Vers 14 h 30 (GMT), le baril de Brent (mer du Nord, livraison mars) s’échangeait entre 63,80 et 64,20 dollars, enregistrant une progression modeste de 0,3 % à 0,8 %. Le WTI américain (livraison février) évoluait entre 59,40 et 59,80 dollars, après avoir brièvement touché un creux autour de 59 dollars jeudi. Cette reprise reste fragile et ne compense qu’en partie les pertes accumulées au cours de la semaine.
Le mouvement reflète principalement l’apaisement des craintes d’une intervention militaire américaine imminente en Iran. La veille, les marchés avaient lourdement corrigé après les déclarations du président Donald Trump, qui a écarté la possibilité d’une attaque à court terme contre Téhéran. « Le marché a d’abord sur-réagi aux tensions, puis à la baisse sur les signes d’apaisement. La reprise d’aujourd’hui reste fragile et sans conviction forte », note un analyste basé à Singapour.
Au-delà de ces fluctuations à court terme, les perspectives pour 2026 restent largement orientées à la baisse. La production mondiale continue de croître plus vite que la demande, entraînant un excédent d’offre et une accumulation des stocks, notamment dans les pays de l’OCDE. La demande chinoise, bien qu’encore significative, montre des signes de ralentissement, tandis que la reprise partielle de la production vénézuélienne et d’autres producteurs non‑OPEP accentue la pression sur les prix.
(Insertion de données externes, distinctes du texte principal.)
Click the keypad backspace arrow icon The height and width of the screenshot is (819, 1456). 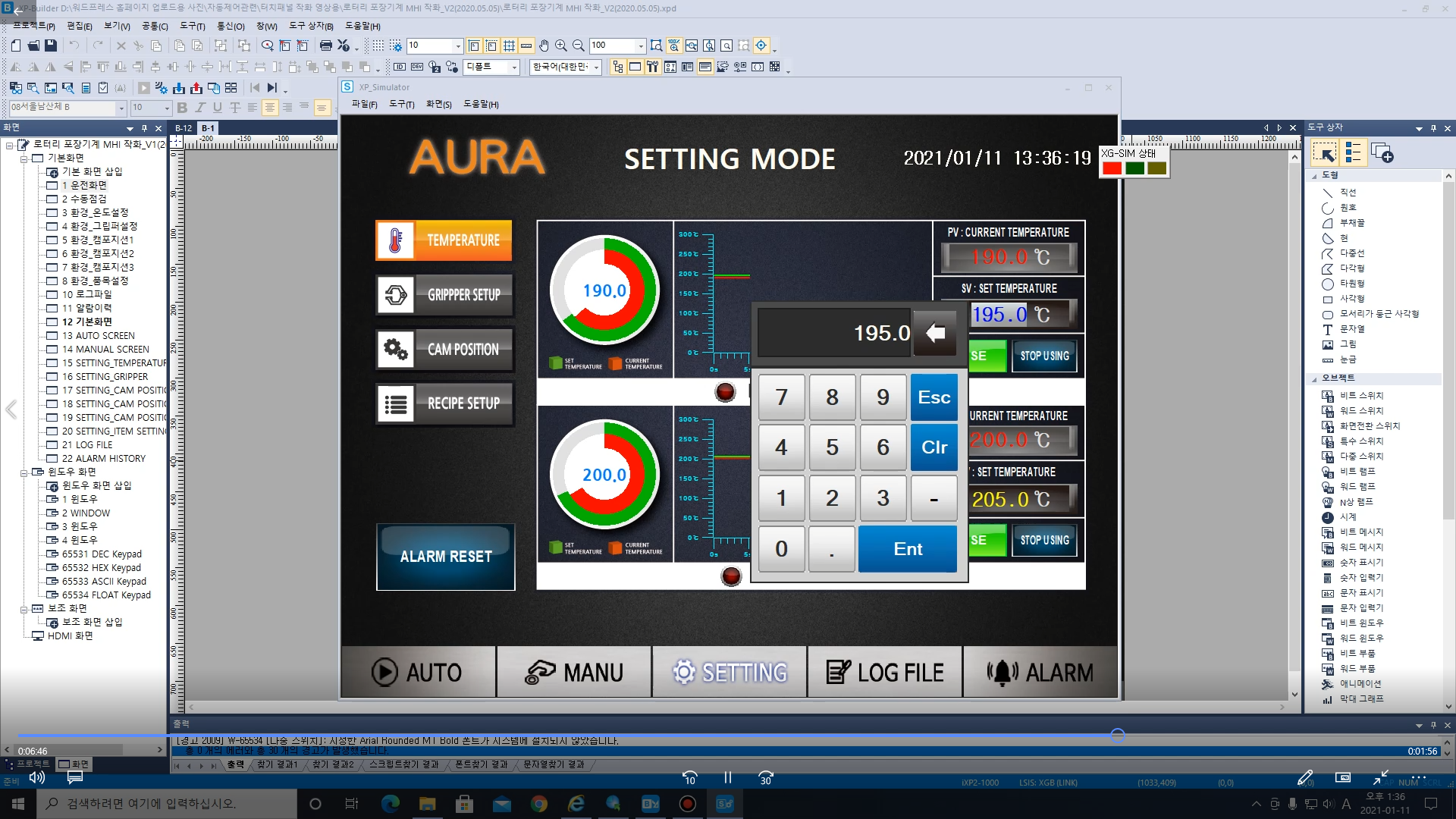tap(935, 333)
Les analystes restent prudents : en l’absence de chocs majeurs d’approvisionnement, les prix devraient évoluer dans des fourchettes modérées. Le détroit d’Hormuz, point stratégique, demeure un facteur de vigilance, mais aucun blocage immédiat n’est attendu, limitant le potentiel de hausse durable.
Les prochains jours seront scrutés de près pour les données hebdomadaires des stocks américains, les évolutions géopolitiques en Iran, en mer Noire ou au Venezuela, ainsi que les décisions potentielles de l’OPEP+ concernant les quotas de production. La volatilité du marché reste élevée, reflet d’un équilibre fragile entre risques géopolitiques latents et surplus structurel d’offre.